Pointing records for text and elements:
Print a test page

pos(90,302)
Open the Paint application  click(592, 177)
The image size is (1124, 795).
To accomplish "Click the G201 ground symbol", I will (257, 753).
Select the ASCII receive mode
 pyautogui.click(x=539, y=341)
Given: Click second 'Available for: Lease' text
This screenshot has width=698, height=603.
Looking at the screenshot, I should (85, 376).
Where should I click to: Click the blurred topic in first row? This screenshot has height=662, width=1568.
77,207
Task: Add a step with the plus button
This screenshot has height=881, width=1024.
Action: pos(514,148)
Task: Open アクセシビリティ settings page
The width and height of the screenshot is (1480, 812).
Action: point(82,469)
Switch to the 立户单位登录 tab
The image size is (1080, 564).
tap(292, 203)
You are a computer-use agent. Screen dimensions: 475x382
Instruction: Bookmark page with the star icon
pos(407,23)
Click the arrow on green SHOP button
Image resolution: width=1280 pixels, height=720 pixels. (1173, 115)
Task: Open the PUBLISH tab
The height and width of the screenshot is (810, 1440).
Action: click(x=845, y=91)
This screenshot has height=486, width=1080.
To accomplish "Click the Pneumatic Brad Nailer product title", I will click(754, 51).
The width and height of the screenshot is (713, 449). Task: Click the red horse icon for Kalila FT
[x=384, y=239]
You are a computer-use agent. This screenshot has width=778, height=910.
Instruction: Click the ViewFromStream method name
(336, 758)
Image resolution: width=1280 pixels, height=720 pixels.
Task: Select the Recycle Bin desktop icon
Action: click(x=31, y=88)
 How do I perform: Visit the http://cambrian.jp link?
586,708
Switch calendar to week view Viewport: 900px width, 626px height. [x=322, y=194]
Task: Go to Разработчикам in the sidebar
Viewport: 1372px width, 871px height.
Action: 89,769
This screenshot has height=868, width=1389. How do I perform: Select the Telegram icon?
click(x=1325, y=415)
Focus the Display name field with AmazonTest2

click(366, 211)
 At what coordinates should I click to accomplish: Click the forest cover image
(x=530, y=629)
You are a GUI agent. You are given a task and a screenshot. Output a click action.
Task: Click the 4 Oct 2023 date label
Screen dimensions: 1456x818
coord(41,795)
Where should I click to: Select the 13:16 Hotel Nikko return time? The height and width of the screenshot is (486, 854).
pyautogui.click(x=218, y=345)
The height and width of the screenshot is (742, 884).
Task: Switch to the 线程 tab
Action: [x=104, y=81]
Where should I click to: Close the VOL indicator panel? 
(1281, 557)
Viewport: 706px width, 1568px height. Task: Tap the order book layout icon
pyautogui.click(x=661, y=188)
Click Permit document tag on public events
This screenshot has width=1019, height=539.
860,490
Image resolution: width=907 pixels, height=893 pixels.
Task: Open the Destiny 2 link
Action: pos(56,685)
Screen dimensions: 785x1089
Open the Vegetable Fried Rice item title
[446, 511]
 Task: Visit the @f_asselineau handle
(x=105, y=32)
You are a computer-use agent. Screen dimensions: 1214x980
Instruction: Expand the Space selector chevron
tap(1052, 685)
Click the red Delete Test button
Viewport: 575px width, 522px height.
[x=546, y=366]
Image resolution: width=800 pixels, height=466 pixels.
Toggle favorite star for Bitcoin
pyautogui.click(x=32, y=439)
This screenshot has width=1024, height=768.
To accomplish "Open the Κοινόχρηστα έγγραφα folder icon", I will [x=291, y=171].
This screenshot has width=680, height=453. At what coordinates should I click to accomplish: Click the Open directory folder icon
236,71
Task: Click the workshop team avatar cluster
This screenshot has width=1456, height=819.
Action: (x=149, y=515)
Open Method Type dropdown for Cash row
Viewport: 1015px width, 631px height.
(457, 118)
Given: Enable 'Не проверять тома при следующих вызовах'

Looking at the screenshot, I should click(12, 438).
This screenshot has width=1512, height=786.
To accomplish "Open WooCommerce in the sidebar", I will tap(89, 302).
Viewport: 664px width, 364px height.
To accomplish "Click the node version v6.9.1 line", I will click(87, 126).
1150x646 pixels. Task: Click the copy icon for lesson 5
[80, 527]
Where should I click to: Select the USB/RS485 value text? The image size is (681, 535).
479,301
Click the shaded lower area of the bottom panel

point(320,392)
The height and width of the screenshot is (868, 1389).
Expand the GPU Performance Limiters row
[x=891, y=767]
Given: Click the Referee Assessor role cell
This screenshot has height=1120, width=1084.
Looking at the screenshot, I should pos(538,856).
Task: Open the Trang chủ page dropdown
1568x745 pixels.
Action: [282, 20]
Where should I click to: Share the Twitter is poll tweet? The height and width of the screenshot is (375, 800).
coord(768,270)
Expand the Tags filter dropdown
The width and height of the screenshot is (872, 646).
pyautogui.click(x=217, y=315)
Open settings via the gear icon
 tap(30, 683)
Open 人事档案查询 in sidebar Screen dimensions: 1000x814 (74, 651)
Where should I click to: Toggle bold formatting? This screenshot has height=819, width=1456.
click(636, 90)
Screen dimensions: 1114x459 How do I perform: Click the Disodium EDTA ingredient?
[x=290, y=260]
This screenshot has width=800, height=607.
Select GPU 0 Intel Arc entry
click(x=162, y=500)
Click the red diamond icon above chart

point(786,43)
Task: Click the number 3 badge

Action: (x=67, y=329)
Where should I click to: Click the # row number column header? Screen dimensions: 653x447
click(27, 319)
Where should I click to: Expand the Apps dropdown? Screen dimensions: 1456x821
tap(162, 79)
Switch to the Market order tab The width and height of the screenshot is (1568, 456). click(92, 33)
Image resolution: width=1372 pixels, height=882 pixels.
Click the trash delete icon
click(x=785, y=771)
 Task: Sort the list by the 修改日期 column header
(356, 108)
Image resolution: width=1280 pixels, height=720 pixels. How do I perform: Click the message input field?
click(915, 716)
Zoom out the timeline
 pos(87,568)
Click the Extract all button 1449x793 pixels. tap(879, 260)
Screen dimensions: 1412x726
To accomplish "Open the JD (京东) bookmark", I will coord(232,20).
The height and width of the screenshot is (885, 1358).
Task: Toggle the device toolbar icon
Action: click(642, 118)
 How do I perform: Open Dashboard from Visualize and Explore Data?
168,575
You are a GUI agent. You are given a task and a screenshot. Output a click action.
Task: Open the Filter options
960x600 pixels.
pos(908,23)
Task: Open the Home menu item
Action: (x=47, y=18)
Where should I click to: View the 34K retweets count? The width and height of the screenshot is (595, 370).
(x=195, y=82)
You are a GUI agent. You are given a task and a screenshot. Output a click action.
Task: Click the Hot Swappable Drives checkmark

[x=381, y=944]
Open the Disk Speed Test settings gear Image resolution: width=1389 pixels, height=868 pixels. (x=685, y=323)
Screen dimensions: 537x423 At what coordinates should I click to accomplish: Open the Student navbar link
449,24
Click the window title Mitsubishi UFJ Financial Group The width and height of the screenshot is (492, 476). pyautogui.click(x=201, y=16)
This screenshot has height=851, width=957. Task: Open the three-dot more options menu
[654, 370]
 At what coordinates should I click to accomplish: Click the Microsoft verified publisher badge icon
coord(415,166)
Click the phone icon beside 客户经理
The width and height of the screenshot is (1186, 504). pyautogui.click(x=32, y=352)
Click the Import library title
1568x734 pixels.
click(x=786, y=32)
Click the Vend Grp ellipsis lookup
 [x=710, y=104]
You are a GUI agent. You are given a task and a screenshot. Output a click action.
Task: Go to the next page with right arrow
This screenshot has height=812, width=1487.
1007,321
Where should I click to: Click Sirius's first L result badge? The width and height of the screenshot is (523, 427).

* WHAT THE TASK REQUIRES *
List every line of the material above that contains the string "coordinates". Treat case as significant.

* ANSWER *
 At what coordinates should I click to accomplish: Click the forest cover image
This screenshot has width=680, height=453. At what coordinates should I click to accomplish: Click the Open directory folder icon
Screen dimensions: 537x423 At what coordinates should I click to accomplish: Open the Student navbar link
 At what coordinates should I click to accomplish: Click the Microsoft verified publisher badge icon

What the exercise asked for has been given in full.